#### [TRECHO PARA LEITURA]
*-*-*
Outro financiamento, de US$ 205,3 milhões com o BID, será destinado ao programa Avança Saúde II.
Quantos ônibus elétricos São Paulo poderá ter?
Considerando os dois financiamentos de US$ 248,3 milhões destinados à eletrificação, a Prefeitura informou que os investimentos poderão contribuir para a incorporação de mais de 1.100 novos ônibus elétricos.
O contrato individual firmado agora com o BID prevê aproximadamente 582 veículos.
A soma dos dois financiamentos representa uma etapa importante da estratégia municipal de ampliar a frota elétrica da capital.
O que a eletrificação muda na cidade?
A mudança tem impacto que vai além dos ônibus.
A redução das emissões pode contribuir para melhorar a qualidade do ar em uma cidade com intenso tráfego de veículos. A redução do ruído também pode ser relevante, especialmente em corredores de transporte com grande circulação de ônibus.
Existe ainda um efeito sobre a modernização da infraestrutura urbana, já que a expansão da frota elétrica exige novos sistemas de recarga, planejamento energético e adaptação das garagens e estruturas de operação.
A frota elétrica já é grande em São Paulo?
Sim.
Segundo a Prefeitura, São Paulo já possui 1.759 ônibus elétricos em operação.
A cidade vem ampliando gradualmente a presença desses veículos na rede municipal, e os novos financiamentos internacionais representam uma fonte adicional de recursos para acelerar esse processo.
*-*-*
#### [ENTRADAS FORNECIDAS]
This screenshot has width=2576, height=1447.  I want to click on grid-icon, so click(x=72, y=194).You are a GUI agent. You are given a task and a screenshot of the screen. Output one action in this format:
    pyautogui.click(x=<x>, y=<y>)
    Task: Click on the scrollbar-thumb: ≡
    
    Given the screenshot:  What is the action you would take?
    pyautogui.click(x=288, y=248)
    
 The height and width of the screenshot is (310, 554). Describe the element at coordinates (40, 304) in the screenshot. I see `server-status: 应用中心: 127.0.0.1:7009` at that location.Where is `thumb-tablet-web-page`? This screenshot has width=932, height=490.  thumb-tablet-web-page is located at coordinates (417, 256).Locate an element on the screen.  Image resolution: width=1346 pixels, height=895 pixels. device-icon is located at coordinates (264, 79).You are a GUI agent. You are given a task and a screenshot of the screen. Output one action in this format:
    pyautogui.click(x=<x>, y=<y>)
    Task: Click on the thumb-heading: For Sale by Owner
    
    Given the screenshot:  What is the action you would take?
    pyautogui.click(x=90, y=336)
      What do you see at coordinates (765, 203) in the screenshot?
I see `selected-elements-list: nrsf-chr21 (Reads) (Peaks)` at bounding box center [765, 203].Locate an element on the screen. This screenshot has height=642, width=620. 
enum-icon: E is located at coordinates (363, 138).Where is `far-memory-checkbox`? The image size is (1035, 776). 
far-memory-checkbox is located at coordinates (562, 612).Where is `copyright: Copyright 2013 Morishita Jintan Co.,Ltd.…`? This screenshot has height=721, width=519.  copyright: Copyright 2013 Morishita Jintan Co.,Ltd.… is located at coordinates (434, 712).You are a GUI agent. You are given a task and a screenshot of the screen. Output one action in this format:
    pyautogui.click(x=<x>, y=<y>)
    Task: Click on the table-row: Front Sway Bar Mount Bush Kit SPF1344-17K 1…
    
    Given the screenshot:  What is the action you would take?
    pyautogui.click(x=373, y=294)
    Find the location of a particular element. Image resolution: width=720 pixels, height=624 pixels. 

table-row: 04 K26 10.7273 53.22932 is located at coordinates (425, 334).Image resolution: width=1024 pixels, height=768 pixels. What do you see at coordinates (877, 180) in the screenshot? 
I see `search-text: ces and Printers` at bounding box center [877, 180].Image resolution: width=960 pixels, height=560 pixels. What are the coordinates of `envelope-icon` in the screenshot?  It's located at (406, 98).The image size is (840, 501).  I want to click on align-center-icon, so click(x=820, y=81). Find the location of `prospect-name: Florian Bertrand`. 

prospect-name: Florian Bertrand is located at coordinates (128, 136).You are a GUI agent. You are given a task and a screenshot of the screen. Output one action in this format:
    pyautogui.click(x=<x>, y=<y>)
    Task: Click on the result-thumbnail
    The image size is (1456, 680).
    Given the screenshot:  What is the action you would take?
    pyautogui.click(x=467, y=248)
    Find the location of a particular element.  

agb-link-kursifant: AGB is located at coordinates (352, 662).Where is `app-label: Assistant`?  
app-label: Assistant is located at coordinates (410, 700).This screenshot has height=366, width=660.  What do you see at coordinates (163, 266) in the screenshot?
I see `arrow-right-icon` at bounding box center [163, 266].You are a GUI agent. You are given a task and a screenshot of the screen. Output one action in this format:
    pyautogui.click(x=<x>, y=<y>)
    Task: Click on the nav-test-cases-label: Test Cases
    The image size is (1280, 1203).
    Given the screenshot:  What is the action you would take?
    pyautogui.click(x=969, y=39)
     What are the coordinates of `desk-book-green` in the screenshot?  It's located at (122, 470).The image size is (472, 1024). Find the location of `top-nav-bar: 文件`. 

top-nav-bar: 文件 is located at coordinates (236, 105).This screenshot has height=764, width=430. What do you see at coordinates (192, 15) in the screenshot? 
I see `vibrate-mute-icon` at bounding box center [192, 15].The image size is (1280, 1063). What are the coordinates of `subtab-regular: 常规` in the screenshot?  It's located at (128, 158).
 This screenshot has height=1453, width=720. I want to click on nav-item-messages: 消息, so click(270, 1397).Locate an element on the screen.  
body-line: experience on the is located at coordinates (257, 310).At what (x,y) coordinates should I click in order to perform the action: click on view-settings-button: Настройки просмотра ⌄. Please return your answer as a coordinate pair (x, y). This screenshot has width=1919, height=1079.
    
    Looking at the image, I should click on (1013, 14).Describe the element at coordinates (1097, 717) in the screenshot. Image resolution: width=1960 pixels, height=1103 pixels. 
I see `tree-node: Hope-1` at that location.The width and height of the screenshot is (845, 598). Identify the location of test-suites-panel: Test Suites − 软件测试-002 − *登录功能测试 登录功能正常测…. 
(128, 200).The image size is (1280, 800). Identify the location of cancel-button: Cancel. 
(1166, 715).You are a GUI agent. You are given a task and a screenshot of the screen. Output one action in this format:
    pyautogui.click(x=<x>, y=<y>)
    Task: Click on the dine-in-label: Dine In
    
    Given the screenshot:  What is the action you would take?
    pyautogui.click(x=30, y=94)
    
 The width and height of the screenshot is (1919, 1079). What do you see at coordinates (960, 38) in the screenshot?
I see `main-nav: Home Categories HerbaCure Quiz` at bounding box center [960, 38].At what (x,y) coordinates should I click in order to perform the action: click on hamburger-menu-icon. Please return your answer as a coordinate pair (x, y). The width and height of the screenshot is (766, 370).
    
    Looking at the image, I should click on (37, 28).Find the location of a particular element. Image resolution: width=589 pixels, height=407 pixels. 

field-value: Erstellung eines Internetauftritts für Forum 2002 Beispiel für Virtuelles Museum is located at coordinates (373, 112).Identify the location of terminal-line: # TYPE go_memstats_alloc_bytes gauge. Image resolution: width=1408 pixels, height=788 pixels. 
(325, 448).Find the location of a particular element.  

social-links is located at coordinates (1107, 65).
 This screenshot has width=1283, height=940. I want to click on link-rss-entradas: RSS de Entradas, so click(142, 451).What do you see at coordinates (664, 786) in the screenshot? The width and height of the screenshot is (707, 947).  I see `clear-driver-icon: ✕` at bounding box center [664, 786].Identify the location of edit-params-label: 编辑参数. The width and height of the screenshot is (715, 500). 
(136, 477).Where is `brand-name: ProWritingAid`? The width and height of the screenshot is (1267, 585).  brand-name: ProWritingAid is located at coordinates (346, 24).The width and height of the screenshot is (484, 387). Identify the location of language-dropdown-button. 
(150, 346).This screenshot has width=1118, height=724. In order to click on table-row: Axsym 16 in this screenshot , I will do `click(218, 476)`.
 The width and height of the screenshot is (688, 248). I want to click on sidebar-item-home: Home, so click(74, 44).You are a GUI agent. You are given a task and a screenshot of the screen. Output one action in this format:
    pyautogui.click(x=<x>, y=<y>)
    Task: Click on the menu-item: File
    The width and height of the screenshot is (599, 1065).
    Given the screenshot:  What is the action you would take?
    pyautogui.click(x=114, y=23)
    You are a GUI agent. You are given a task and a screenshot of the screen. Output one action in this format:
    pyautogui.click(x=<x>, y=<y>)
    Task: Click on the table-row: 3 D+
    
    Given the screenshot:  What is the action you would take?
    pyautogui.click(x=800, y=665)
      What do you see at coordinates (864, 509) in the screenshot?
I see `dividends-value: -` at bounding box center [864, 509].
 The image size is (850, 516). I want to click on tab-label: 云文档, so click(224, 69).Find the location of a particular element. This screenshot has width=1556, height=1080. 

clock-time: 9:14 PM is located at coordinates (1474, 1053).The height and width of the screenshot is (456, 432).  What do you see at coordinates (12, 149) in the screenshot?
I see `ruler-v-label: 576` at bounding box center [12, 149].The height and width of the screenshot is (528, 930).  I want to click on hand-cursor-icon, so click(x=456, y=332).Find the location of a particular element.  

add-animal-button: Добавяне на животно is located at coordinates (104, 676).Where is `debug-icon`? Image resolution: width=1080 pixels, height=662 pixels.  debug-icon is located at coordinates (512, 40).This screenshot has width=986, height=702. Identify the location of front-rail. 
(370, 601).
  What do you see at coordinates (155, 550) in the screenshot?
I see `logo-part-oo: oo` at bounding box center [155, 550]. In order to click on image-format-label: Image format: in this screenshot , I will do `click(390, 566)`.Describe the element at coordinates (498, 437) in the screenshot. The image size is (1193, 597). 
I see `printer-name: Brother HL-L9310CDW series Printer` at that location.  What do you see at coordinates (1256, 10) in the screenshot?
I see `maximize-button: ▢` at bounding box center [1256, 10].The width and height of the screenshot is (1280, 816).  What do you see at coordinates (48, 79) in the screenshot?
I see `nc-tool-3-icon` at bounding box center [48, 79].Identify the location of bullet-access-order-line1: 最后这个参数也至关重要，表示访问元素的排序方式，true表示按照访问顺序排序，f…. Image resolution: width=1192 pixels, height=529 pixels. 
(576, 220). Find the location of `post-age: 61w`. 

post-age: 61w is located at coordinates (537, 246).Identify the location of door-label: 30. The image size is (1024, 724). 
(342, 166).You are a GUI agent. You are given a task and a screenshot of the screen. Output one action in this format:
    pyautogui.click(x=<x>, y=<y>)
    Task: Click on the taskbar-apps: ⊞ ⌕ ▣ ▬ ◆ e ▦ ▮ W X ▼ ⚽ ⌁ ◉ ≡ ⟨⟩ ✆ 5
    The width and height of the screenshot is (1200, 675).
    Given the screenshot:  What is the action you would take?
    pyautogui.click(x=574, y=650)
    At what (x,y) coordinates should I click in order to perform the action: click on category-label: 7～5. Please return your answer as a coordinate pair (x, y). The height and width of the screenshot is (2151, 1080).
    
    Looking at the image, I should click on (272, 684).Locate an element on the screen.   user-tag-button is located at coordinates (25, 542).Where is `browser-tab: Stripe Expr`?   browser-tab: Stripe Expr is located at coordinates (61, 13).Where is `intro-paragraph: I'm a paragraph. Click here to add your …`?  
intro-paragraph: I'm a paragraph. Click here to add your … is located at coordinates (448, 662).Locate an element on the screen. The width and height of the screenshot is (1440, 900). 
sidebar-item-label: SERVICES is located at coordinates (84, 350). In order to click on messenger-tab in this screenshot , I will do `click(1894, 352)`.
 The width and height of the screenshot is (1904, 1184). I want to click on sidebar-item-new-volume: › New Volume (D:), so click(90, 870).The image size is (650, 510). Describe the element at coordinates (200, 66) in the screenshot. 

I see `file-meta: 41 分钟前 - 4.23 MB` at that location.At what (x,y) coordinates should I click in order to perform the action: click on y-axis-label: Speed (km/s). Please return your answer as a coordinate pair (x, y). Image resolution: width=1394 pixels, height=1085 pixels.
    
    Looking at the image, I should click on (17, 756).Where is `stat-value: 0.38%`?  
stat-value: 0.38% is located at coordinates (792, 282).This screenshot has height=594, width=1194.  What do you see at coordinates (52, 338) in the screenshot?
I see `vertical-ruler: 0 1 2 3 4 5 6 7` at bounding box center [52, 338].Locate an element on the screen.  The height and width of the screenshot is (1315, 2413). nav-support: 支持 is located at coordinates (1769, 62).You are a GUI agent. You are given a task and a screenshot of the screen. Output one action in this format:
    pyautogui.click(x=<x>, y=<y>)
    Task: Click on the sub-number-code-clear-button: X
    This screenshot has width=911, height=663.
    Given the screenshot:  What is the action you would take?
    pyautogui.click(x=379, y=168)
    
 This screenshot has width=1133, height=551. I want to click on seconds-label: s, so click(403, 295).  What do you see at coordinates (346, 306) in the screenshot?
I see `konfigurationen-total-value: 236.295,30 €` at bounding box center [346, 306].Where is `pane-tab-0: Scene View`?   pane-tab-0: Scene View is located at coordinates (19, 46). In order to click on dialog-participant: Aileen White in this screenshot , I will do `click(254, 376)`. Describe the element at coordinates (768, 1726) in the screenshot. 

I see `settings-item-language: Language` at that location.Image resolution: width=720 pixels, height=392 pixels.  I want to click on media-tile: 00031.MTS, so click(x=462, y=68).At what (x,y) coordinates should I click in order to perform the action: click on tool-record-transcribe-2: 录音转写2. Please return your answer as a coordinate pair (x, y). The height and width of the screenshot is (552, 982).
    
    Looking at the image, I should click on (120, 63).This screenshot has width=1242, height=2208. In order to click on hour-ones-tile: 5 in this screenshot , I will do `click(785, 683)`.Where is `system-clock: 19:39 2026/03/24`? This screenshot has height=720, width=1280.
*-*-*
#### [O QUE SE PEDE]
Como fica em inglês esta frase do trecho sobre os ônibus elétricos de São Paulo: "Segundo a Prefeitura, São Paulo já possui 1.759 ônibus elétricos em operação."?

#### [RESULTADO]
According to the city government, São Paulo already has 1,759 electric buses in operation.